■ Dataset extract

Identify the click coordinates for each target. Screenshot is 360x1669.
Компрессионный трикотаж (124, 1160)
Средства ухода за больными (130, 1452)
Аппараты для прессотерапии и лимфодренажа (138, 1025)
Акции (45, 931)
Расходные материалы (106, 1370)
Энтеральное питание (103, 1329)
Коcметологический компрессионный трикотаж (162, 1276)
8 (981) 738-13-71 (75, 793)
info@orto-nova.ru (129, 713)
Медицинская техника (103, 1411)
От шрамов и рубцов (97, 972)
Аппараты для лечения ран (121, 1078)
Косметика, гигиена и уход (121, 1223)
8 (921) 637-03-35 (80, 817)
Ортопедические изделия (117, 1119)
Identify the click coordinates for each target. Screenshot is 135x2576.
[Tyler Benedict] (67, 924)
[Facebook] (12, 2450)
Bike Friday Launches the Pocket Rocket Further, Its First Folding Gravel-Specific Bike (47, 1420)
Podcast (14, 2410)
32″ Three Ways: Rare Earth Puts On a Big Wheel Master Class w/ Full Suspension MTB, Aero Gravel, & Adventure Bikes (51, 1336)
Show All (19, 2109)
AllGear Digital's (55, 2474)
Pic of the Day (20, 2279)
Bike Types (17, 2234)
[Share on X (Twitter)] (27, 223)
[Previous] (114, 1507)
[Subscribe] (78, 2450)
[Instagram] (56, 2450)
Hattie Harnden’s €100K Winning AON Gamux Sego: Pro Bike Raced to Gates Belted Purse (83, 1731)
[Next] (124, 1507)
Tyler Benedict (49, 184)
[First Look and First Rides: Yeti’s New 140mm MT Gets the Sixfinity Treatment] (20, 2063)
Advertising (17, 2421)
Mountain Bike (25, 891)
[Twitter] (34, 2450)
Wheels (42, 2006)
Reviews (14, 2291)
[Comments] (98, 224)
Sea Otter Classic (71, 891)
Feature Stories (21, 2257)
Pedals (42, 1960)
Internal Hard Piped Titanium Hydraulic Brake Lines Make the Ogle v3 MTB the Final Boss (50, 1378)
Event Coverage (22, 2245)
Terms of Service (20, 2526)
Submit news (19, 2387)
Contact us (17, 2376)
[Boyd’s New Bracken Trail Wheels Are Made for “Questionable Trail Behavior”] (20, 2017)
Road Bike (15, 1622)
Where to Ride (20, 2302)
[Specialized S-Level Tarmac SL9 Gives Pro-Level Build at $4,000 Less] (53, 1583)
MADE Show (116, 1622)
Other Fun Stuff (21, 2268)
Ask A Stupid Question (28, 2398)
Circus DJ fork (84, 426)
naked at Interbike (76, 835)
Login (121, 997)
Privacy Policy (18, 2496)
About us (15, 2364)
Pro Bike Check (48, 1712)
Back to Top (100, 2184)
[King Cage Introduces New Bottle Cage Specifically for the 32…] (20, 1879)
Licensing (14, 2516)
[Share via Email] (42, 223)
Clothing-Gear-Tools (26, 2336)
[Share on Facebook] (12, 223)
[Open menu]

■ Problem requirements
Write out the whole listing once more, exactly as it reads.

■ Response to this task
Identify the click coordinates for each target. Screenshot is 360x1669.
Компрессионный трикотаж (124, 1160)
Средства ухода за больными (130, 1452)
Аппараты для прессотерапии и лимфодренажа (138, 1025)
Акции (45, 931)
Расходные материалы (106, 1370)
Энтеральное питание (103, 1329)
Коcметологический компрессионный трикотаж (162, 1276)
8 (981) 738-13-71 (75, 793)
info@orto-nova.ru (129, 713)
Медицинская техника (103, 1411)
От шрамов и рубцов (97, 972)
Аппараты для лечения ран (121, 1078)
Косметика, гигиена и уход (121, 1223)
8 (921) 637-03-35 (80, 817)
Ортопедические изделия (117, 1119)
Identify the click coordinates for each target. Screenshot is 135x2576.
[Tyler Benedict] (67, 924)
[Facebook] (12, 2450)
Bike Friday Launches the Pocket Rocket Further, Its First Folding Gravel-Specific Bike (47, 1420)
Podcast (14, 2410)
32″ Three Ways: Rare Earth Puts On a Big Wheel Master Class w/ Full Suspension MTB, Aero Gravel, & Adventure Bikes (51, 1336)
Show All (19, 2109)
AllGear Digital's (55, 2474)
Pic of the Day (20, 2279)
Bike Types (17, 2234)
[Share on X (Twitter)] (27, 223)
[Previous] (114, 1507)
[Subscribe] (78, 2450)
[Instagram] (56, 2450)
Hattie Harnden’s €100K Winning AON Gamux Sego: Pro Bike Raced to Gates Belted Purse (83, 1731)
[Next] (124, 1507)
Tyler Benedict (49, 184)
[First Look and First Rides: Yeti’s New 140mm MT Gets the Sixfinity Treatment] (20, 2063)
Advertising (17, 2421)
Mountain Bike (25, 891)
[Twitter] (34, 2450)
Wheels (42, 2006)
Reviews (14, 2291)
[Comments] (98, 224)
Sea Otter Classic (71, 891)
Feature Stories (21, 2257)
Pedals (42, 1960)
Internal Hard Piped Titanium Hydraulic Brake Lines Make the Ogle v3 MTB the Final Boss (50, 1378)
Event Coverage (22, 2245)
Terms of Service (20, 2526)
Submit news (19, 2387)
Contact us (17, 2376)
[Boyd’s New Bracken Trail Wheels Are Made for “Questionable Trail Behavior”] (20, 2017)
Road Bike (15, 1622)
Where to Ride (20, 2302)
[Specialized S-Level Tarmac SL9 Gives Pro-Level Build at $4,000 Less] (53, 1583)
MADE Show (116, 1622)
Other Fun Stuff (21, 2268)
Ask A Stupid Question (28, 2398)
Circus DJ fork (84, 426)
naked at Interbike (76, 835)
Login (121, 997)
Privacy Policy (18, 2496)
About us (15, 2364)
Pro Bike Check (48, 1712)
Back to Top (100, 2184)
[King Cage Introduces New Bottle Cage Specifically for the 32…] (20, 1879)
Licensing (14, 2516)
[Share via Email] (42, 223)
Clothing-Gear-Tools (26, 2336)
[Share on Facebook] (12, 223)
[Open menu]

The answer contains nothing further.